==== TASK INPUT

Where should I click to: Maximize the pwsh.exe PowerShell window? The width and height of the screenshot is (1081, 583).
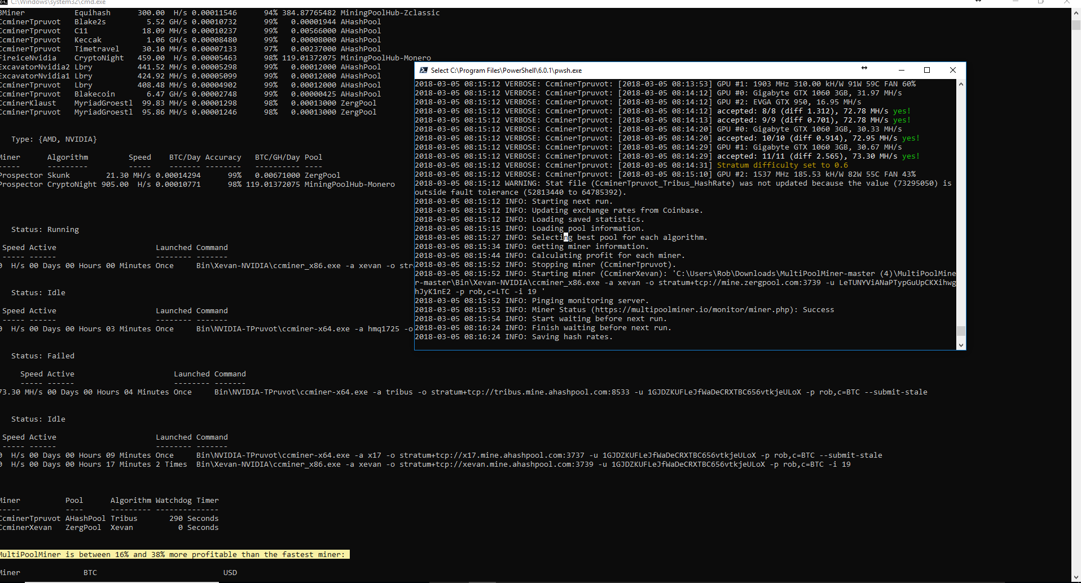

========
==== TASK INPUT

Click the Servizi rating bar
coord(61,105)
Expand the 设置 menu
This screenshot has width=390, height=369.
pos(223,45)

========

→ **GOAL OF THE EXERCISE**
How many lines of the records above contain the string "width"? Reply with the number alone.

→ **OUTPUT**
2